Maple Leaf Cement Factory Limited (PSX: MLCF) in its corporate briefing said it has decided to diversify its portfolio with entry into the healthcare sector with an estimated Rs. 30 billion investment.
According to a report by JS Global, the project will have a balanced Debt/Equity ratio of 50:50. MLCF is set to contribute Rs. 10 billion of the Rs. 15 billion project equity, securing a controlling interest of ~67 percent.
MLCF has been among the first cement companies to expand its capacity in the ongoing cycle with a brownfield expansion of 2.1 million tons at the existing site in Iskanderabad, taking total capacity to ~7.9 million tons.
The earlier move is expected to help them avail a higher market share, considering that the initiation of expansions by certain competitors is projected to be two years away, with some players delaying their expansion plans owing to a lack of clarity on the economic front.
Close to 30 percent of the CAPEX has been financed by preferential rate loans under the Temporary Economic Refinance Facility (TERF) and Long-Term Financing Facility (LTFF).

________________

● **Prompt 1**:
Answer these from the text on Maple Leaf Cement's expansion and healthcare plans:
(a) How much of the project equity is MLCF set to contribute?
(b) At which existing site is the 2.1 million ton brownfield expansion taking place?
(c) Roughly what share of the CAPEX has been financed by preferential rate loans?
● **Prompt 2**:
Pick up the text on Maple Leaf Cement's expansion and healthcare plans after its final sentence and continue it.

● **Data segment**:
________________

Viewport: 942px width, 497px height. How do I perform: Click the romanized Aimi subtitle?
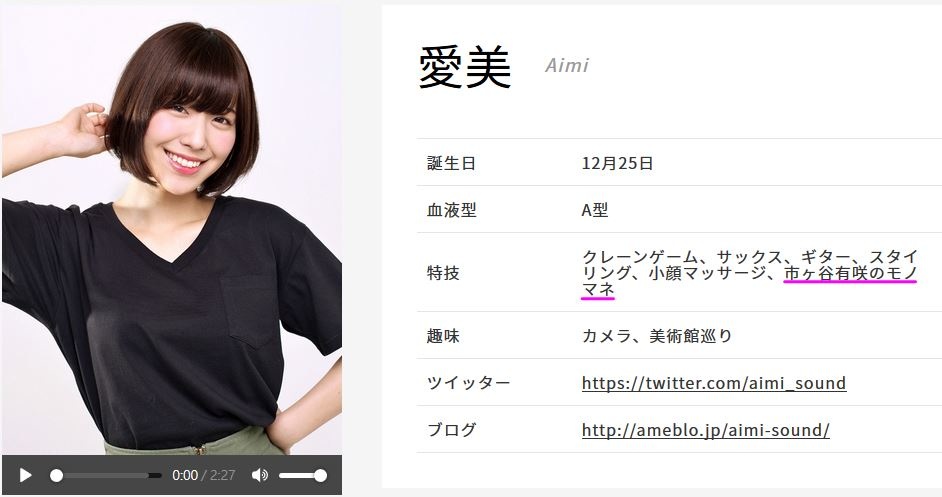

________________

● **Expected output 1**:
(a) Rs. 10 billion of the Rs. 15 billion project equity.
(b) Iskanderabad.
(c) Close to 30 percent.

● **Expected output 2**:
Management shared that capacity utilization of the industry should hover around 57 percent during the ongoing year despite the addition of 3 million+ tons capacity in both the North and South regions (2 million tons FCCL plant in North) in the coming quarter.
For FY24, the company sees growth in volumes to be in line with GDP growth. In terms of industry positioning, management stated that MLCF is a market leader in the white cement category. White cement contributes 10 percent to the top line of the company whereas the bottom-line contribution stands at around 20 percent.
The company has remained tilted toward relatively economical local coal due to the advantage of proximity (~2 hours from Darra Adam Khel). The management shared that local coal constitutes 70 percent of the mix as of now and costs around Rs. 40,000/ton. Afghan coal (~Rs. 52,000/ton) is around 15 percent of the mix whereas the remaining 15 percent comes from Biomass and Husk used as fuel. MLCF management shared that it has 7-8 months of Pet Coke inventory locked in at the rate of US$ 110/ton.
MLCF’s power mix comprises 55 percent Coal captive plant, and 31 percent WHR whereas National Grid contributes 10 percent to the mix. Solar plant contributes 4 percent to the power mix of the company. MLCF is not using Wartsilla gas generators for electricity generation due to high LNG rates and a shortage of gas in the country.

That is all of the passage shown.